| Working data |
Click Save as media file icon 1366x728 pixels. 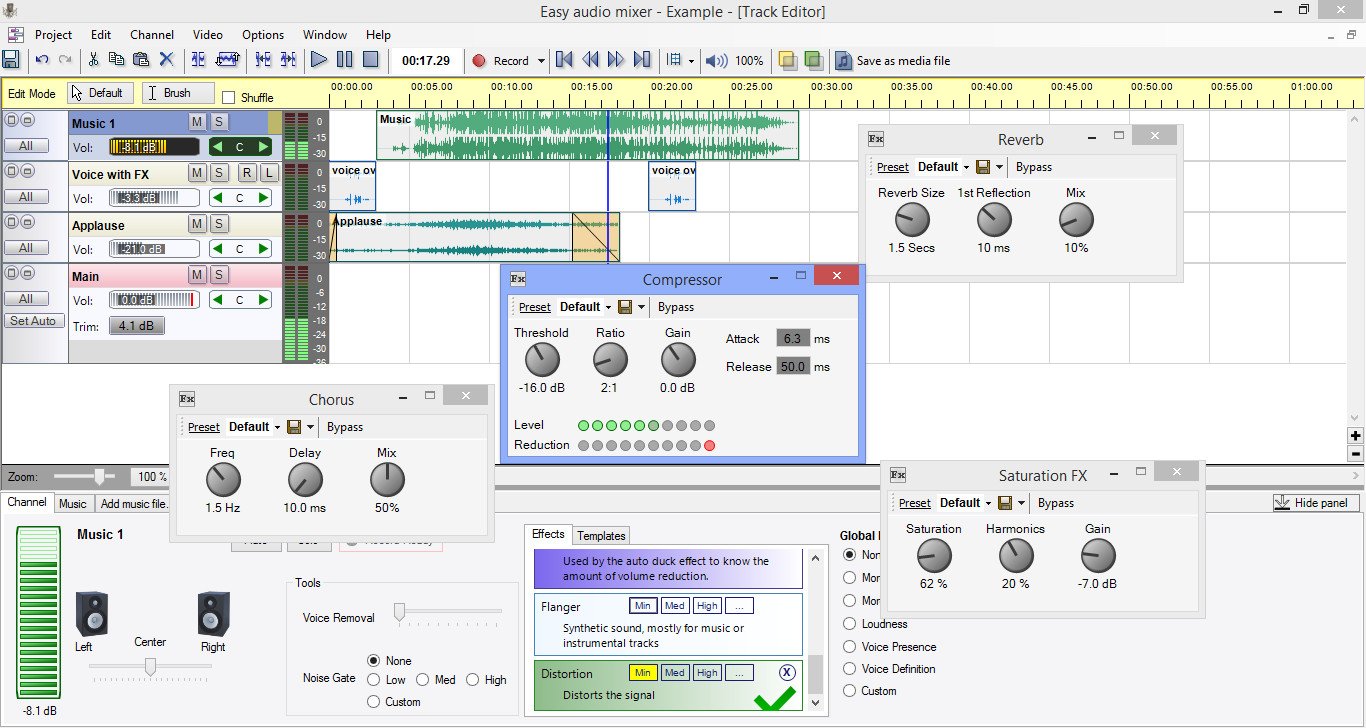844,60
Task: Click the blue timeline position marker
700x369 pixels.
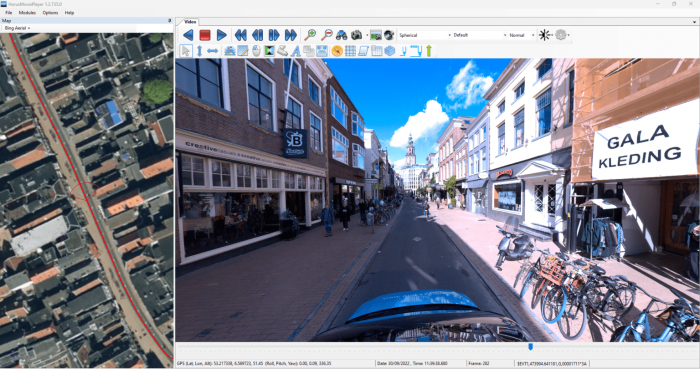Action: tap(530, 346)
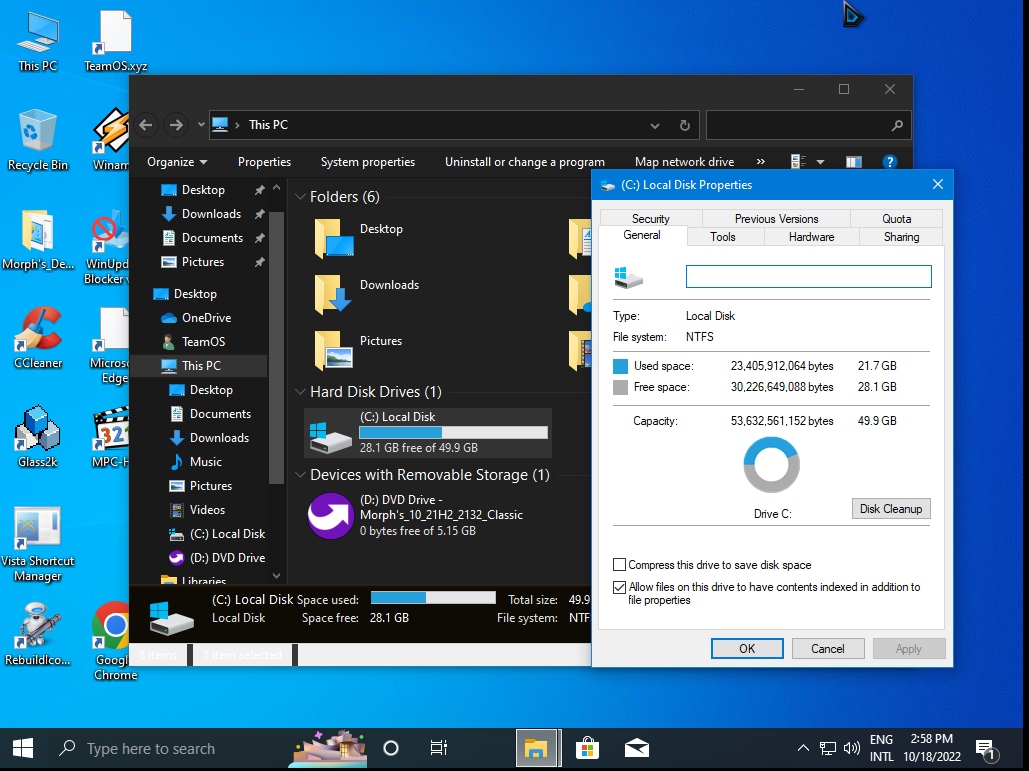
Task: Enable Compress this drive checkbox
Action: (x=620, y=565)
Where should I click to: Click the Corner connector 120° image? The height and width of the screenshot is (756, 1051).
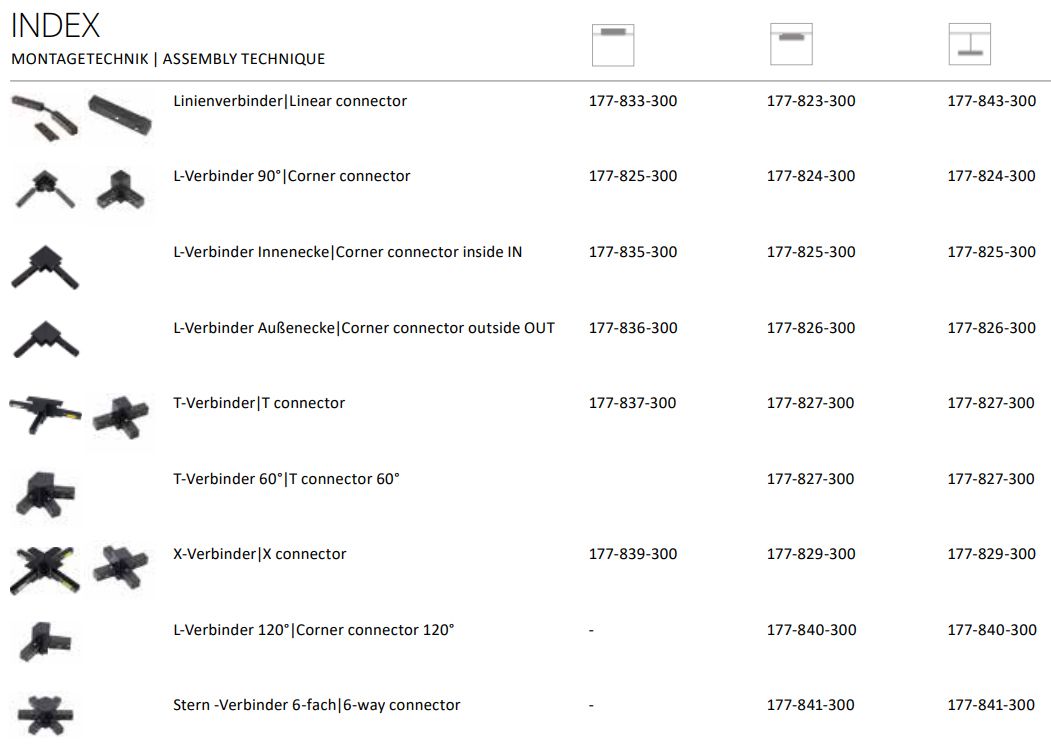[x=45, y=641]
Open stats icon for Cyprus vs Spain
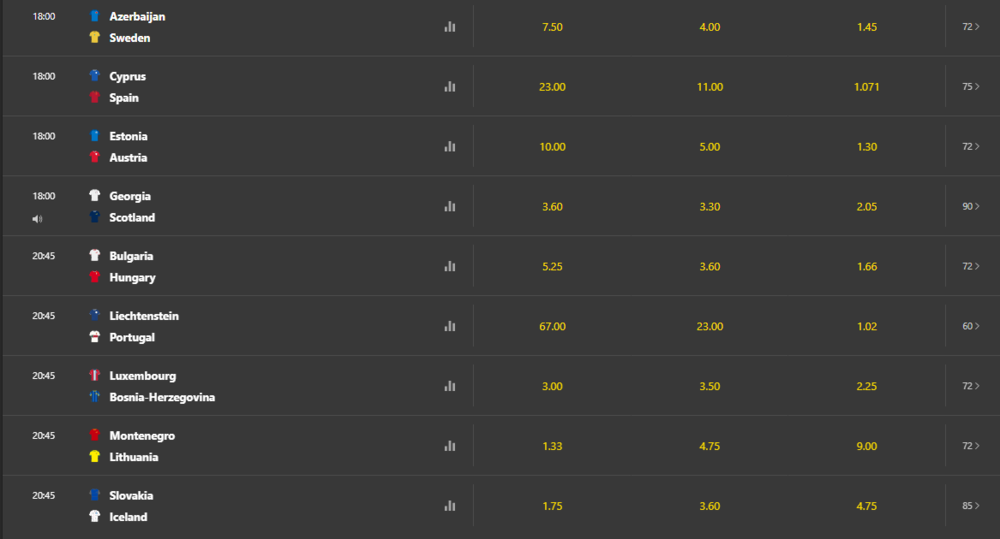Screen dimensions: 1000x539 point(450,87)
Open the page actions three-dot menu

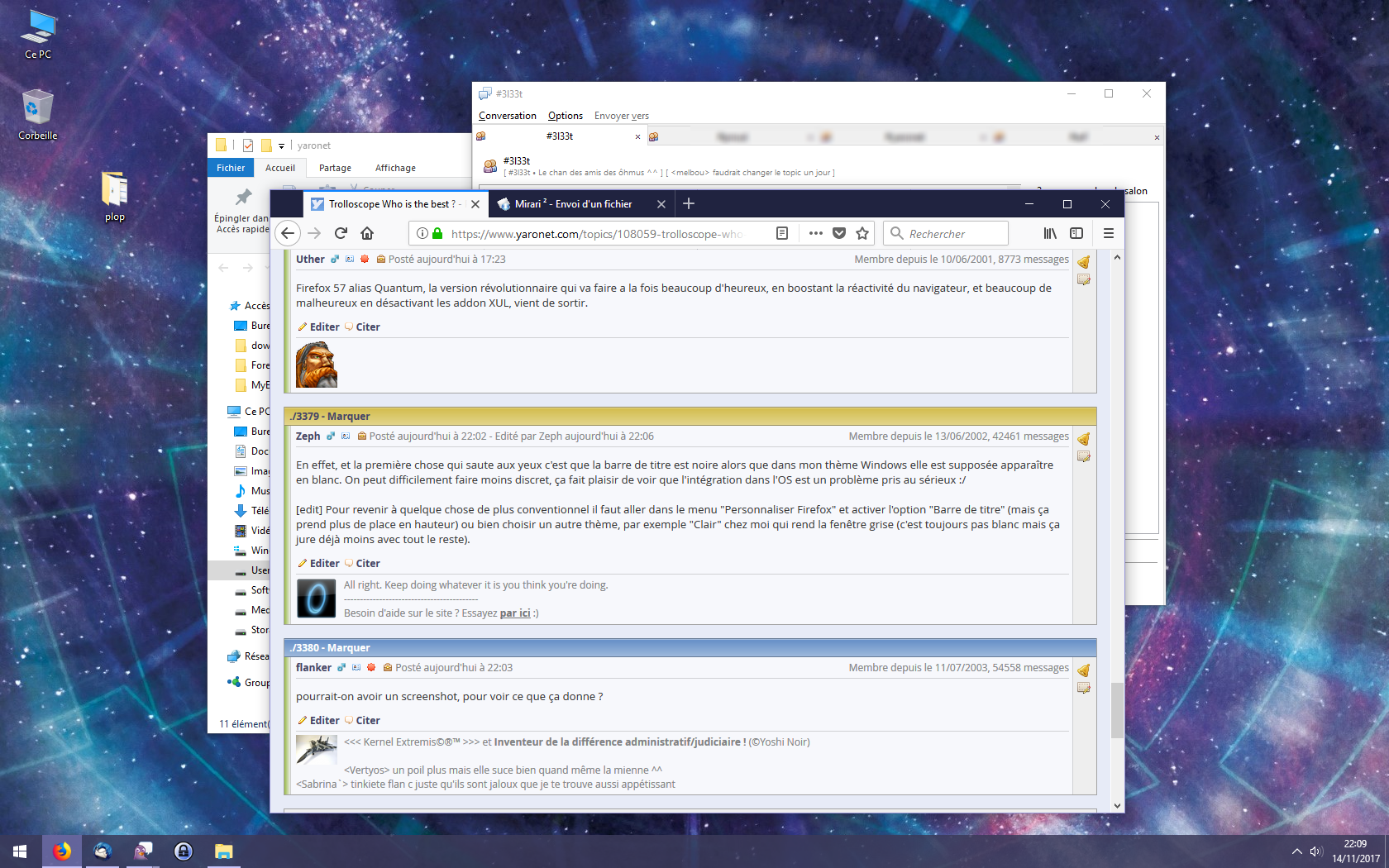815,233
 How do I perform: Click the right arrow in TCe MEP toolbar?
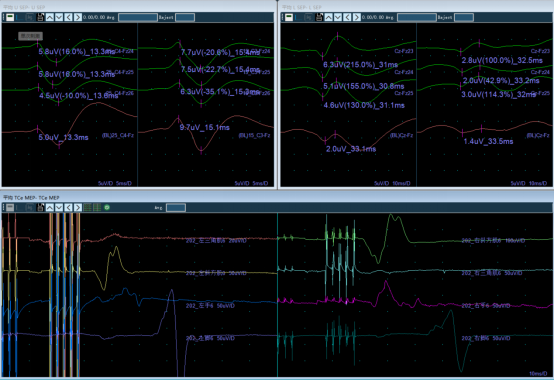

| Directions for this task |
For this task, give again exactly the lines from the line with "Open stats icon for Cyprus vs Spain" through the end of the entries, including both ends, and omit the pictures.

| Reply |
Open stats icon for Cyprus vs Spain
Screen dimensions: 1000x539 point(450,87)
Open the page actions three-dot menu

815,233
 How do I perform: Click the right arrow in TCe MEP toolbar?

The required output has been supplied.